Europe right to point finger at CIA and member states who collaborated in illegal flights

The European Parliament today found the courage to approve the report on illegal CIA flights. Commenting on the vote, SP Euro-MP Kartika Liotard said: “Rapporteur Claudio Fava took a very stern line with both the CIA and those European countries which permitted them to conduct their secret operations and then tried to thwart a European investigation. Most MEPs agreed that this was a sign that it was about time we showed our teeth. We are not prepared to accept any such abuses of human rights in Europe.”

Kartika LiotardThe SP’s Euro-MPs voted in favour of the Fava Report, as Ms Liotard explains: “Suspected terrorists who, in the full knowledge of European governments, were flown around the continent by the American secret service – as far as I’m concerned this is a breach of our sovereignty which we cannot permit. Shuffling suspects around between illegal prison camps constitutes an extremely serious abuse of human rights. We should neither be permitting this nor trying to cover it up.”

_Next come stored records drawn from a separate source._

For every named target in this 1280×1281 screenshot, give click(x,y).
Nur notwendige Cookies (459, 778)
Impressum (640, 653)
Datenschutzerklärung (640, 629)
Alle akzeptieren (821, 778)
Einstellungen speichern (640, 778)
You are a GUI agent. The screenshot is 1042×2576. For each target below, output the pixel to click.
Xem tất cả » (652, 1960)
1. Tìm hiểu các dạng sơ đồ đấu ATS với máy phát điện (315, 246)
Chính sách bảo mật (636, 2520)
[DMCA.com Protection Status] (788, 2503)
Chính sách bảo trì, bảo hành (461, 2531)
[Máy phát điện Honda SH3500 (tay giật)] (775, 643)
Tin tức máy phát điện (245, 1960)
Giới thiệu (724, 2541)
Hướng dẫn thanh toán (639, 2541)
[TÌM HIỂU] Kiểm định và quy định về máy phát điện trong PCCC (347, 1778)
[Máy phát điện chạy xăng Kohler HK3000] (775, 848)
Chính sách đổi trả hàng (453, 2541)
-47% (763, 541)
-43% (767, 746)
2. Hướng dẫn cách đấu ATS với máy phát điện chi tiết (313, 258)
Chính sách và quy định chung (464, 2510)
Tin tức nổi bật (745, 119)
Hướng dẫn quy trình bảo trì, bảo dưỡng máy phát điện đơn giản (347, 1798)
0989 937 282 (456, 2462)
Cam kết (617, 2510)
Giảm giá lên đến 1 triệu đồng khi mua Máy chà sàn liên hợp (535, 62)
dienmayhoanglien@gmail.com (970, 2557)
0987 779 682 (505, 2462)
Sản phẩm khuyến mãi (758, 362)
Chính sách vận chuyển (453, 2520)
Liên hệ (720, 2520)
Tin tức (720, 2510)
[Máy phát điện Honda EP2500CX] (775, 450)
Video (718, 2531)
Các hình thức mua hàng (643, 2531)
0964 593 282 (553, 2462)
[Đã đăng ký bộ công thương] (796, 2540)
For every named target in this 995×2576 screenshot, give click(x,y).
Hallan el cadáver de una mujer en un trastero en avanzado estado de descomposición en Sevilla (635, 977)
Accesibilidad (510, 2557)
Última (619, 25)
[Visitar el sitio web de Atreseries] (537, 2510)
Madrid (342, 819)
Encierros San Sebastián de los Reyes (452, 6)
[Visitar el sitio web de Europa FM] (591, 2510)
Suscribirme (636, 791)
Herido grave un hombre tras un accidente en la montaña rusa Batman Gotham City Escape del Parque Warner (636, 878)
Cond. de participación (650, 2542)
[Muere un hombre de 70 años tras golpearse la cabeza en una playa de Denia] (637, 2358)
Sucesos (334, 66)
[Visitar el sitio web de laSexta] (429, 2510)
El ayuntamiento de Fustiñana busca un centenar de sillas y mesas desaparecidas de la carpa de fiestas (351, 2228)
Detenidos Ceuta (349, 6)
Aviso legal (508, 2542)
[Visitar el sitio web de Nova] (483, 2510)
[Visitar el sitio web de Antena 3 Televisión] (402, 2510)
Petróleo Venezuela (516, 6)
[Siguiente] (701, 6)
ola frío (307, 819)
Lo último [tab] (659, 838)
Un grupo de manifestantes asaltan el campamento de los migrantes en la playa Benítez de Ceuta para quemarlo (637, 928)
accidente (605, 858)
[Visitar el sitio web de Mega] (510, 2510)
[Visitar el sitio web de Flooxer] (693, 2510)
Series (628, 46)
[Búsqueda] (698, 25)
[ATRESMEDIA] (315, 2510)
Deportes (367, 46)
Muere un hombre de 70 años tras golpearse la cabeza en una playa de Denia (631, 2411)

A number of European governments come under the hammer in Mr Fava’s report. “And rightly so,” Liotard says, “because going along with the CIA’s systematic abuse of human rights and then not being willing to cooperate in a European Parliamentary enquiry into this is totally unacceptable. Nevertheless, some MEPs voted against the report in an attempt simply to protect their own governments.” Amongst these were Dutch Christian Democrats who could not bring themselves to speak out in favour of a report criticising their own government and abstained at the final vote.

In Liotard’s view the European Parliament demonstrated today that it is not frightened of pressure from the US. “Moreover, enough MEPs have shown that they are capable of putting an independent critical judgement before domestic interests and the bluster of their government’s ministers,” Liotard said. The report was carried by 382 votes to 256. “Although criticism of some member states was toned down somewhat by amendments, Fava’s hard-hitting conclusions were left intact. This can justly be called a victory,” she added.